On the primary well protection refrac uplift portion, the first iterations also assumed that first order infill child wells in proximity to primary parent wells delivered 40% lower EURs than analogous infill wells without offset depletion sinks (Elliott 2019). It does not assume damage to second order or higher offsets which this study will show can be significant. A review was done of 143 Haynesville recent generation completions to estimate the recovery factors for infill wells. This recovery factor was used to compare the relative performance of infills which have primary well offsets to those without them. A key finding of that comparison was that the primary well protective refracs were indeed successful in reducing EUR damage in the infill wells. They did not totally eliminate it, however. One issue that came up in SPE 212371 (Barba et al 2023) was the liner refracs in the study did not utilize "best practices" with regard to recommended friction pressure drops and was likely that +/- 40% of the protective refrac clusters were not stimulated. The first order and second order offset EUR damage was lower than was observed in the unprotected wells. It was also observed on several occasions that the higher order more distant offsets often had similar recovery factors to lower order offsets in the same pad. Well spacing also played a role in this as the majority of the infill well spacings were less than the 1320 ft benchmark spacing (660 ft drainage radius) that provided the most consistent reasonable recovery factors. Recovery factors are based on volumetric calculations of hydrocarbon in place of an area that is the length of the lateral by the 1320 ft width and the height of the reservoir. Decline analysis provided the EUR which divided by the hydrocarbon in place yields the recovery factor.
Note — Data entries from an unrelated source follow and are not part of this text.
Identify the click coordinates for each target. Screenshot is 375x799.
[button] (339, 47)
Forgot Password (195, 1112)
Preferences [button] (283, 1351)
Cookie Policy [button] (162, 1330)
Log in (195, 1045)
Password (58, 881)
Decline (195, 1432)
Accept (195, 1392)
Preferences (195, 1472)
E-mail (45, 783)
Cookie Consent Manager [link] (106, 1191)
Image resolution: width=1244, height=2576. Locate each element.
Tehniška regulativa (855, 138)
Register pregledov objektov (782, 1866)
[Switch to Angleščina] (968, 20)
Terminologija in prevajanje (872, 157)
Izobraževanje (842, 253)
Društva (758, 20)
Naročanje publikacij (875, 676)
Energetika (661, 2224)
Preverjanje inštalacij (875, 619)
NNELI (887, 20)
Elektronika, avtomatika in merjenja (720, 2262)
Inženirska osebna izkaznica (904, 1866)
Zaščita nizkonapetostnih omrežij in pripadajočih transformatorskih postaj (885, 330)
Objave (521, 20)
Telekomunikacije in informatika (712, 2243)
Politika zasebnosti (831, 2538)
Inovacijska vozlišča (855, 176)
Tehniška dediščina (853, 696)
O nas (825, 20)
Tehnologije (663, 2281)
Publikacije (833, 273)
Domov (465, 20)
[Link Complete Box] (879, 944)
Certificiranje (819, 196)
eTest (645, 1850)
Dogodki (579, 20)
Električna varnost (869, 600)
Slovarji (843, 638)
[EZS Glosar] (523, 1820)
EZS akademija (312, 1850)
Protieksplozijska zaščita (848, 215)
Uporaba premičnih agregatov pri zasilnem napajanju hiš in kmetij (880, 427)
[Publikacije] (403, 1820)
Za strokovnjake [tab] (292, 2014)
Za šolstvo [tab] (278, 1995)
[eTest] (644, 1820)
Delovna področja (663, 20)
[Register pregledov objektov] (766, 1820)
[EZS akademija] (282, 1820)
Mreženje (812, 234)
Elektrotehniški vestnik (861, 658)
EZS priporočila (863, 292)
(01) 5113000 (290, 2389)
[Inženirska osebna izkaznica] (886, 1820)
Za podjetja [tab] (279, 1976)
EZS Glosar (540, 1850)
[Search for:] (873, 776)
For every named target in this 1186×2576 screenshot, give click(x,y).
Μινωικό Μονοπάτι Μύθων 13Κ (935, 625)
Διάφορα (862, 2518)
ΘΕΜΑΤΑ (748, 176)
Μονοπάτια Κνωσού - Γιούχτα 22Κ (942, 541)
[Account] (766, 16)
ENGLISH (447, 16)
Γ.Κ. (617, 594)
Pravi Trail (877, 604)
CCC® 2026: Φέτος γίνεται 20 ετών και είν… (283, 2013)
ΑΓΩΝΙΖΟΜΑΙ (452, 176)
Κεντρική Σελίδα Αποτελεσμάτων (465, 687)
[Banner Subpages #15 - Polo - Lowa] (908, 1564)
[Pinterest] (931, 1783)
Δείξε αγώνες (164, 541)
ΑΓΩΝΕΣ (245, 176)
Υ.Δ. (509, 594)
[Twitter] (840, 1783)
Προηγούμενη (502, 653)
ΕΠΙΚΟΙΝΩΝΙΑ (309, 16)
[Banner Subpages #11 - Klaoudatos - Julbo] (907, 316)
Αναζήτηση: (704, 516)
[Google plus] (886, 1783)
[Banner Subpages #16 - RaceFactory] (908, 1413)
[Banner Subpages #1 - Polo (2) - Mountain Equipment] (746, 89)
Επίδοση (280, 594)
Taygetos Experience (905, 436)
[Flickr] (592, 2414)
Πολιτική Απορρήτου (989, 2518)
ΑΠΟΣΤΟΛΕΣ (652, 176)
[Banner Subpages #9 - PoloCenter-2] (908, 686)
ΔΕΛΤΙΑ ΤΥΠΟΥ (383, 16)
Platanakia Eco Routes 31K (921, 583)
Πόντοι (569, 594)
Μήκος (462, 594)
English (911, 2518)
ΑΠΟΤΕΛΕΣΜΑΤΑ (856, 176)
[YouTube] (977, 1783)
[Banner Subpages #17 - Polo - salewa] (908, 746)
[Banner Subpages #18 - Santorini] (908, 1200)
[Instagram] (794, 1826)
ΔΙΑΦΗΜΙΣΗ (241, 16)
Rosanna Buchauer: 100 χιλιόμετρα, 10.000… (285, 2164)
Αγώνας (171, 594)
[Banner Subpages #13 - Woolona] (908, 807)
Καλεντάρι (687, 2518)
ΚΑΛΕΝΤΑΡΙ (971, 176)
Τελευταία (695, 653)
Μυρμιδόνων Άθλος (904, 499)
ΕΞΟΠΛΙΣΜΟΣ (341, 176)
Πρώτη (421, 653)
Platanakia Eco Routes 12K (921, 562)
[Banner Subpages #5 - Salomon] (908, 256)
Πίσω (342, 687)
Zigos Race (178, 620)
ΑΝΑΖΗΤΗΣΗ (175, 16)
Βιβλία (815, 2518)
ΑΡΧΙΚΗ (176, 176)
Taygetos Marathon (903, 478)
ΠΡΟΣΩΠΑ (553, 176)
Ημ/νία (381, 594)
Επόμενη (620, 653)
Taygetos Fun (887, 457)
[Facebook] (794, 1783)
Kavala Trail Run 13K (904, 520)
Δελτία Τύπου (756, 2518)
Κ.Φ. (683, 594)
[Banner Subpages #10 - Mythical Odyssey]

The P10 recovery factor for new wells was 56% with most of the wells with no close offsets at the high end. The distribution of recovery factors for the 143 new wells ranged from a low 16% to a high of 79%, and a P50 value of 41%. A plot will be presented in a later section to show the distribution. The wells below the P10 56% value, were not all first-order infills to depleted primary wells. The lower performance was probably a combination of infill damage to both first and higher order infill wells, well spacings less than 1320 ft, and completion practices that often did not use the recommended 3000 psi perforation friction pressure dops to maximize cluster efficiency. (Barba and Villarreal 2023 HFTC). While the study will provide an estimate of the relative importance of each variable it is clearly not as simple as just comparing EURs.